--- Records provided ---
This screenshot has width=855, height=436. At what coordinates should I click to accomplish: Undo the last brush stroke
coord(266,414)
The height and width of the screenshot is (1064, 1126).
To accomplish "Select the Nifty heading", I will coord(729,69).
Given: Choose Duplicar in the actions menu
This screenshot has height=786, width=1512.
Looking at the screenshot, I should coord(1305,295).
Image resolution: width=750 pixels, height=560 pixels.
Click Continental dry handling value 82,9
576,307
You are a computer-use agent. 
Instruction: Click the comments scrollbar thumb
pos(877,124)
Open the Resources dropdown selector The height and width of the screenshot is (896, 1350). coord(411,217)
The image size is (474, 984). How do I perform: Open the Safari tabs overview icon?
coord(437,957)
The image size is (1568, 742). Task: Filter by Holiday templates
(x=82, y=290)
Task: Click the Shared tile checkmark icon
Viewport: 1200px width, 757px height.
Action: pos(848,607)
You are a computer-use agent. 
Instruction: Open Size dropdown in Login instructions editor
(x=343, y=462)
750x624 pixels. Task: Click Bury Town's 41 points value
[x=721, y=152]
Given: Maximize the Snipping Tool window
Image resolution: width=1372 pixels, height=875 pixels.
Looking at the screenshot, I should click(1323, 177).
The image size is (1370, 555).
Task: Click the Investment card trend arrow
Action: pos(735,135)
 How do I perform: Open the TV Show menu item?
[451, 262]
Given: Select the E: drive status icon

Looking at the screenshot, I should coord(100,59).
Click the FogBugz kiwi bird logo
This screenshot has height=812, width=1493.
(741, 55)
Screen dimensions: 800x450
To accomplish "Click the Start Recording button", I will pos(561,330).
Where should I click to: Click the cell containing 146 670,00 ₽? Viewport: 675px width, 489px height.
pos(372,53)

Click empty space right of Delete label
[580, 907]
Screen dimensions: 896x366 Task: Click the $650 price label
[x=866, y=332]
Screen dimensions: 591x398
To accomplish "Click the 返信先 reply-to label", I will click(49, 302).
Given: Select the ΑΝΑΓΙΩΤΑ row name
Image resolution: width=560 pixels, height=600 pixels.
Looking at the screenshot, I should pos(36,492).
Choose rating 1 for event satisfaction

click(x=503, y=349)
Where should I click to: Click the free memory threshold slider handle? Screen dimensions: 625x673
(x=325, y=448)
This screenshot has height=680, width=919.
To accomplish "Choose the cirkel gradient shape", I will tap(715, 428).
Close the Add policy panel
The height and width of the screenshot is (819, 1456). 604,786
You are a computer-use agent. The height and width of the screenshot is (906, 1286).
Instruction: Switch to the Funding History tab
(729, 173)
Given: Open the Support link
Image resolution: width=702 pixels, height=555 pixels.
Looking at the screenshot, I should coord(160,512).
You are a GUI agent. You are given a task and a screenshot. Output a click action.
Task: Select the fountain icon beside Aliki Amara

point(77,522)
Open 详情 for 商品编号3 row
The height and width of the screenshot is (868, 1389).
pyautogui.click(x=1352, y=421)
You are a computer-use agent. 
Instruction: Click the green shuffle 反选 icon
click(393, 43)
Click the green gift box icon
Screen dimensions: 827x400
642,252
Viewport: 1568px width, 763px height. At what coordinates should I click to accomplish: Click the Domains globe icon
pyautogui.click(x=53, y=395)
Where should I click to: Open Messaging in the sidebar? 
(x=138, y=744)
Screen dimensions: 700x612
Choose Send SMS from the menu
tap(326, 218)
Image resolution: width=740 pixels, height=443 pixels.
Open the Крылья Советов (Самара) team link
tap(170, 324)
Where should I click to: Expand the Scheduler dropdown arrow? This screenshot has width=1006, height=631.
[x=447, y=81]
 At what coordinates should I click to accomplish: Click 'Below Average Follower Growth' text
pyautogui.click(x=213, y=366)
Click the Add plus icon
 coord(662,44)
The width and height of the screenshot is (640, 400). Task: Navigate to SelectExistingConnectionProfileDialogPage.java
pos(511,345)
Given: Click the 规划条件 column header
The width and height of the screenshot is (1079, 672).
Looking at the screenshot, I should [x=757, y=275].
---
About this exercise » Write down the entries above again. Copy them word for word.

Solution to the problem »
This screenshot has width=855, height=436. At what coordinates should I click to accomplish: Undo the last brush stroke
coord(266,414)
The height and width of the screenshot is (1064, 1126).
To accomplish "Select the Nifty heading", I will coord(729,69).
Given: Choose Duplicar in the actions menu
This screenshot has height=786, width=1512.
Looking at the screenshot, I should coord(1305,295).
Image resolution: width=750 pixels, height=560 pixels.
Click Continental dry handling value 82,9
576,307
You are a computer-use agent. 
Instruction: Click the comments scrollbar thumb
pos(877,124)
Open the Resources dropdown selector The height and width of the screenshot is (896, 1350). coord(411,217)
The image size is (474, 984). How do I perform: Open the Safari tabs overview icon?
coord(437,957)
The image size is (1568, 742). Task: Filter by Holiday templates
(x=82, y=290)
Task: Click the Shared tile checkmark icon
Viewport: 1200px width, 757px height.
Action: pos(848,607)
You are a computer-use agent. 
Instruction: Open Size dropdown in Login instructions editor
(x=343, y=462)
750x624 pixels. Task: Click Bury Town's 41 points value
[x=721, y=152]
Given: Maximize the Snipping Tool window
Image resolution: width=1372 pixels, height=875 pixels.
Looking at the screenshot, I should click(1323, 177).
The image size is (1370, 555).
Task: Click the Investment card trend arrow
Action: pos(735,135)
 How do I perform: Open the TV Show menu item?
[451, 262]
Given: Select the E: drive status icon

Looking at the screenshot, I should coord(100,59).
Click the FogBugz kiwi bird logo
This screenshot has height=812, width=1493.
(741, 55)
Screen dimensions: 800x450
To accomplish "Click the Start Recording button", I will pos(561,330).
Where should I click to: Click the cell containing 146 670,00 ₽? Viewport: 675px width, 489px height.
pos(372,53)

Click empty space right of Delete label
[580, 907]
Screen dimensions: 896x366 Task: Click the $650 price label
[x=866, y=332]
Screen dimensions: 591x398
To accomplish "Click the 返信先 reply-to label", I will click(49, 302).
Given: Select the ΑΝΑΓΙΩΤΑ row name
Image resolution: width=560 pixels, height=600 pixels.
Looking at the screenshot, I should pos(36,492).
Choose rating 1 for event satisfaction

click(x=503, y=349)
Where should I click to: Click the free memory threshold slider handle? Screen dimensions: 625x673
(x=325, y=448)
This screenshot has height=680, width=919.
To accomplish "Choose the cirkel gradient shape", I will tap(715, 428).
Close the Add policy panel
The height and width of the screenshot is (819, 1456). 604,786
You are a computer-use agent. The height and width of the screenshot is (906, 1286).
Instruction: Switch to the Funding History tab
(729, 173)
Given: Open the Support link
Image resolution: width=702 pixels, height=555 pixels.
Looking at the screenshot, I should coord(160,512).
You are a GUI agent. You are given a task and a screenshot. Output a click action.
Task: Select the fountain icon beside Aliki Amara

point(77,522)
Open 详情 for 商品编号3 row
The height and width of the screenshot is (868, 1389).
pyautogui.click(x=1352, y=421)
You are a computer-use agent. 
Instruction: Click the green shuffle 反选 icon
click(393, 43)
Click the green gift box icon
Screen dimensions: 827x400
642,252
Viewport: 1568px width, 763px height. At what coordinates should I click to accomplish: Click the Domains globe icon
pyautogui.click(x=53, y=395)
Where should I click to: Open Messaging in the sidebar? 
(x=138, y=744)
Screen dimensions: 700x612
Choose Send SMS from the menu
tap(326, 218)
Image resolution: width=740 pixels, height=443 pixels.
Open the Крылья Советов (Самара) team link
tap(170, 324)
Where should I click to: Expand the Scheduler dropdown arrow? This screenshot has width=1006, height=631.
[x=447, y=81]
 At what coordinates should I click to accomplish: Click 'Below Average Follower Growth' text
pyautogui.click(x=213, y=366)
Click the Add plus icon
 coord(662,44)
The width and height of the screenshot is (640, 400). Task: Navigate to SelectExistingConnectionProfileDialogPage.java
pos(511,345)
Given: Click the 规划条件 column header
The width and height of the screenshot is (1079, 672).
Looking at the screenshot, I should [x=757, y=275].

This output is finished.